>> Start Passage provided

0

I am a regex/powershell beginner and struggling to get this working. I am working with some HTML data and I need to be able to extract the string between given characters. In the below case, I need to extract the string (if it matches my search string) which is found between the characters > and <. I have provided multple examples here and I hope I made my question clear. Any help is greatly appreciated.

For example -

$string1 = '<P><STRONG><SPAN style="COLOR: rgb(255,0,0)">ILOM 2.6.1.6.a <BR>BIOS vers. 0CDAN860 <BR>LSI MPT SAS firmware MPT BIOS 1.6.00</SPAN></STRONG></P></DIV></TD>'

$string2 = '<P><A id=T5220 name=T5220></A><A href="http://mywebserver/index.html">Enterprise T5120 Server</A> <BR><A href="http://mywebserver/index.html">Enterprise T5220 Server</A></P></DIV></TD>'


$searchstring = "ILOM"
$regex = ".+>(.*$searchstring.+)<" # Tried this
$string1 -match $regex
$matches[x] = ILOM 2.6.1.6.a  # expected result    

Similarly -

$searchstring = "BIOS"
$regex = ".+>(.*$searchstring.+)<" # Tried this
$string1 -match $regex
$matches[x] = BIOS vers. 0CDAN860  # expected result

$searchstring = "T5120"

>> End Passage provided

Tasks to carry out —
- a) In the PowerShell regex post, what are the answers to these questions?
(i) Between which two characters does the poster need to extract the string?
(ii) What result does the poster expect when the search string is "BIOS"?
(iii) What value is assigned to $searchstring on the last line shown?
- b) Can you reproduce, word for word, the part of the PowerShell regex post from "I am a regex/powershell" up to and including "is greatly appreciated."?

>> Start Collected material

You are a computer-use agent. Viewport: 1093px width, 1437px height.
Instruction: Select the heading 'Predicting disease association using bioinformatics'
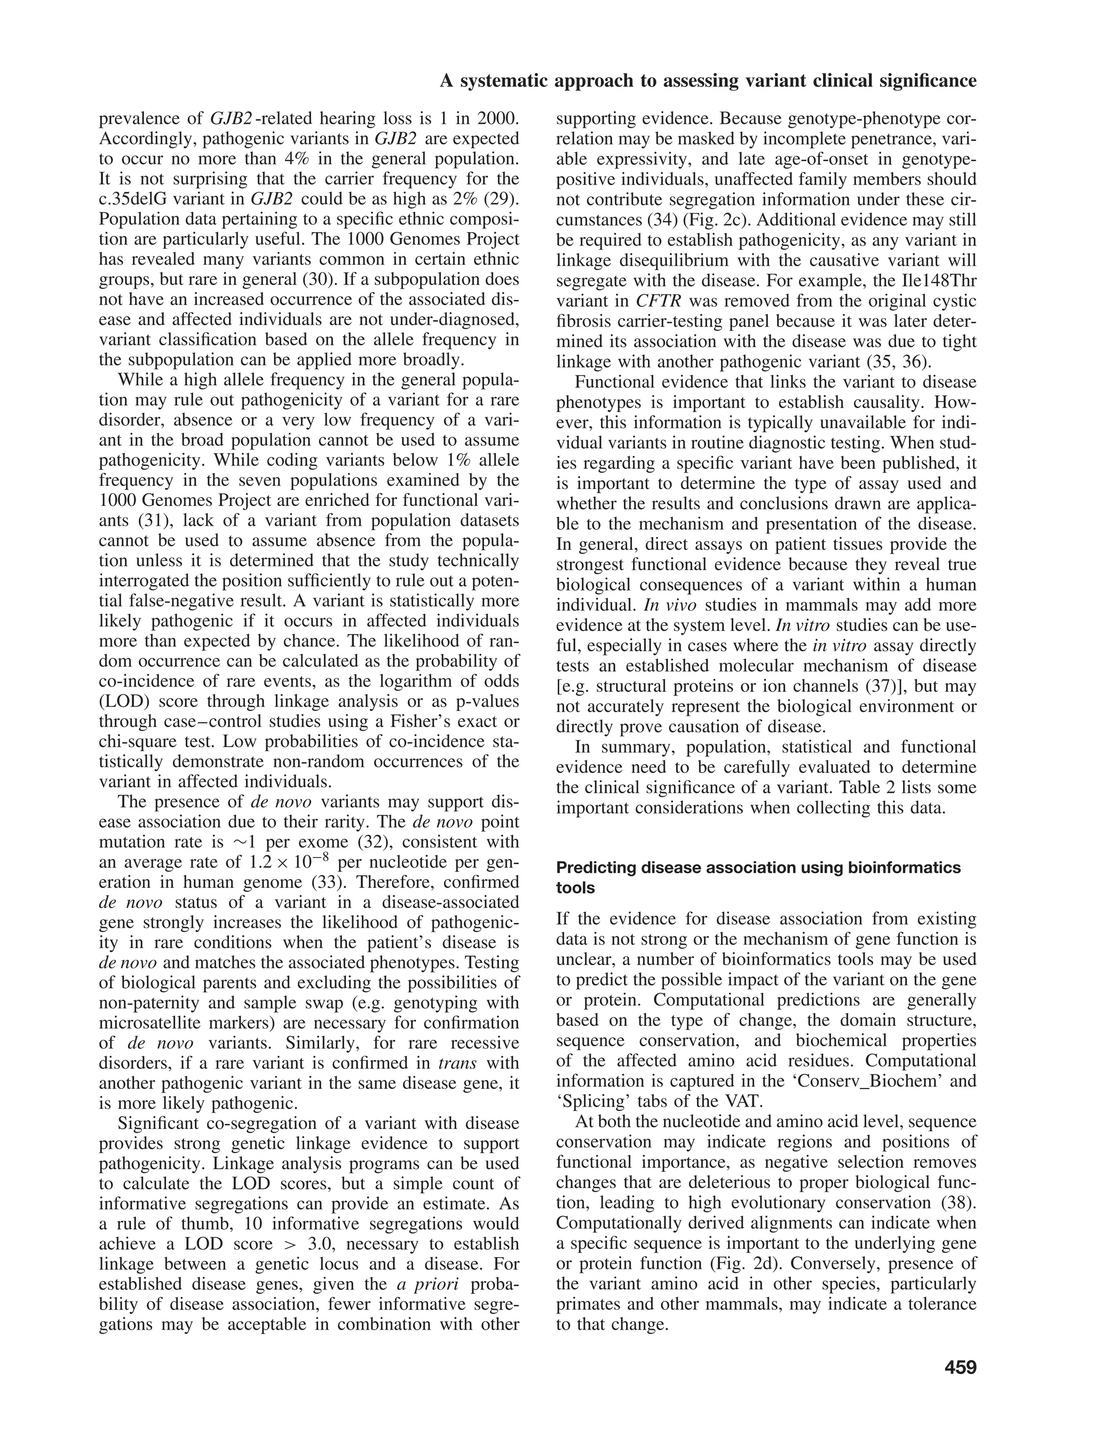(758, 867)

>> End Collected material

Solution list —
- a)
(i) > and <
(ii) BIOS vers. 0CDAN860
(iii) T5120

- b)
I am a regex/powershell beginner and struggling to get this working. I am working with some HTML data and I need to be able to extract the string between given characters. In the below case, I need to extract the string (if it matches my search string) which is found between the characters > and <. I have provided multple examples here and I hope I made my question clear. Any help is greatly appreciated.